- Activity -
Only one stretch of the material below is wanted: everything from the line containing "Opret bruger (56, 2057)" down to the line containing "For every named", both ends included. Repeat it exactly and skip the pictures.

- Supplied records -
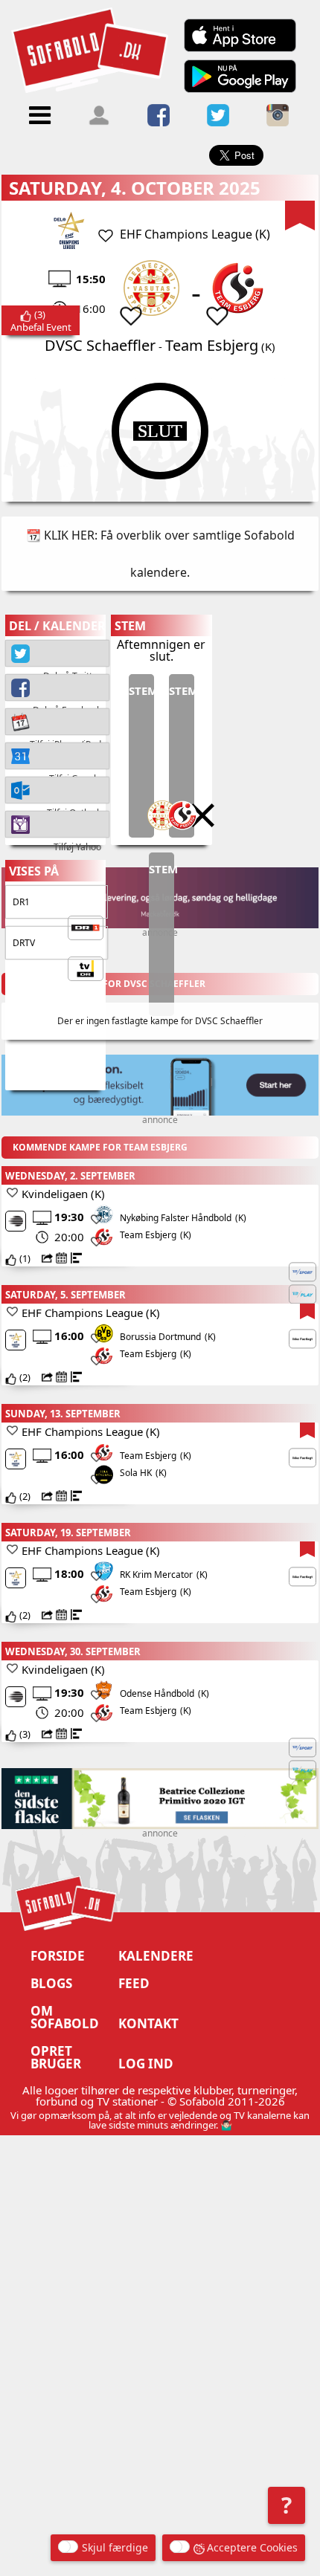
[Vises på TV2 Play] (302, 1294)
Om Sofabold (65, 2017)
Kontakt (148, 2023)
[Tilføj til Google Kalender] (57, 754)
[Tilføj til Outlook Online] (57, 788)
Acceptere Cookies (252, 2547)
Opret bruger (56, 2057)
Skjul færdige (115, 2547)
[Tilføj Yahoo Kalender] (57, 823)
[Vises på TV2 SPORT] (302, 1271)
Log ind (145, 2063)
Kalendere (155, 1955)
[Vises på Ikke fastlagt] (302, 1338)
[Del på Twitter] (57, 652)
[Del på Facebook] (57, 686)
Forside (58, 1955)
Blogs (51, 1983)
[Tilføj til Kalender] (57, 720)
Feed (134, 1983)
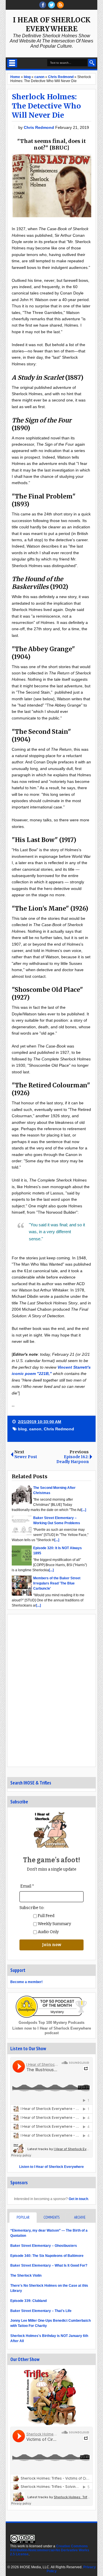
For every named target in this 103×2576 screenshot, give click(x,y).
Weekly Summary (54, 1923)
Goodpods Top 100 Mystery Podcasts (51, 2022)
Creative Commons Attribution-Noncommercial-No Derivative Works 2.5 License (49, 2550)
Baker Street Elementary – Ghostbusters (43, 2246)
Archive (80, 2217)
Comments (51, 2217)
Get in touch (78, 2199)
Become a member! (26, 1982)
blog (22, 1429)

- Answer box -
Opret bruger (56, 2057)
Skjul færdige (115, 2547)
[Tilføj Yahoo Kalender] (57, 823)
[Vises på TV2 SPORT] (302, 1271)
Log ind (145, 2063)
Kalendere (155, 1955)
[Vises på Ikke fastlagt] (302, 1338)
[Del på Twitter] (57, 652)
[Del på Facebook] (57, 686)
Forside (58, 1955)
Blogs (51, 1983)
[Tilføj til Kalender] (57, 720)
Feed (134, 1983)
For every named target in this 103×2576 screenshot, give click(x,y).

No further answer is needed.